CONICET | Buscador de Institutos y Recursos Humanos

Intrinsically photosensitive retinal ganglion cells (ipRGCs) can respond to light directly through self-contained photopigment, melanopsin. IpRGCs also receive inputs from rods and cones. Thus, studying ipRGC functions requires a novel photostimulating method that can account for all of the photoreceptor inputs. Here, we introduce an inexpensive LED-based five-primary photostimulator that can control the excitations of rods, S-, M-, L-cones and melanopsin-containing ipRGCs in humans at constant background photoreceptor excitation levels, a critical requirement for studying the adaptation behavior of ipRGCs with rod, cone or melanopsin input. We describe the theory and technical aspects (including optics, electronics, software and calibration) of the five-primary photostimulator. Then we present two preliminary studies using the photostimulator we have implemented to measure melanopsin-mediated pupil responses and temporal contrast sensitivity function (TCSF). The results showed that the S-cone input to pupil responses was antagonistic to the L-, M- or melanopsin inputs, consistent with an S-OFF and (L+M)-ON response property of primate ipRGCs (Dacey et al., 2005).
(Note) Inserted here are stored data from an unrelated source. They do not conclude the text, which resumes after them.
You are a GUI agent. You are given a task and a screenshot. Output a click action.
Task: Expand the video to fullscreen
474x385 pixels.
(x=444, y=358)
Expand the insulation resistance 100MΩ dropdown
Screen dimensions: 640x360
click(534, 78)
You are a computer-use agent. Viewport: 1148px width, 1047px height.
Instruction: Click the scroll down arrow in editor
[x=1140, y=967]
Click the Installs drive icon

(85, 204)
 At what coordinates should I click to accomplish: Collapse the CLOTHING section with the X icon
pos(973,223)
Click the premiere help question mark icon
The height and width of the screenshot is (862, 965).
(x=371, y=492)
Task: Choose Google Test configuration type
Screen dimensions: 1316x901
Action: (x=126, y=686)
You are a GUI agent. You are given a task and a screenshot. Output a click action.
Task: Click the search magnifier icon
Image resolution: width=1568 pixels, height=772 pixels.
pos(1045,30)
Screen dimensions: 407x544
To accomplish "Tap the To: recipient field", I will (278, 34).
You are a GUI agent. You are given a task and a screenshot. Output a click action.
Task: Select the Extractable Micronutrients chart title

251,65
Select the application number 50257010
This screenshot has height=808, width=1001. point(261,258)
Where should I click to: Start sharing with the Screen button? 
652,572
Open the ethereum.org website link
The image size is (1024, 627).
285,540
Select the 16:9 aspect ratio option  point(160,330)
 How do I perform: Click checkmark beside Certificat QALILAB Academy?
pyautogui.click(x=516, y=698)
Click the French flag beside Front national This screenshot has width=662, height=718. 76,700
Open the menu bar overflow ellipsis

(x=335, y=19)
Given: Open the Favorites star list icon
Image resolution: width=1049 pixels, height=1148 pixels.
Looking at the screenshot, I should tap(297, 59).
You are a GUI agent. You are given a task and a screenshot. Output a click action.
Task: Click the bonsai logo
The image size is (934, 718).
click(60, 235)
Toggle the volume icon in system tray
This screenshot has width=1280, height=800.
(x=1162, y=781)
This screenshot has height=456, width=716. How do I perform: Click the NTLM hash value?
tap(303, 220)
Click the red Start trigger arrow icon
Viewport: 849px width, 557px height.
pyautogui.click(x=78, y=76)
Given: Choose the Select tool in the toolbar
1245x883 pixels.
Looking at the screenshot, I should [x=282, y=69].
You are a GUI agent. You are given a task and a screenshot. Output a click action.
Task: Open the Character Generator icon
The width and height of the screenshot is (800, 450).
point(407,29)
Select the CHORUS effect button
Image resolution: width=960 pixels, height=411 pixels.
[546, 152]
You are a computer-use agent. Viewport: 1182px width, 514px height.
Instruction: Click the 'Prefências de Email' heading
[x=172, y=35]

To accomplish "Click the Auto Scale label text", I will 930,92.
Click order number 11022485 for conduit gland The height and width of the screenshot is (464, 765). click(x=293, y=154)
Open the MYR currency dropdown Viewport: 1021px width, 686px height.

In addition, the melanopsin-mediated TCSF had a distinctive pattern compared with L+M or S-cone mediated TCSF. Other than control individual photoreceptor excitation independently, the five-primary photostimulator has the flexibility in presenting stimuli modulating any combination of photoreceptor excitations, which allows to study the mechanisms by which ipRGCs combine various photoreceptor inputs.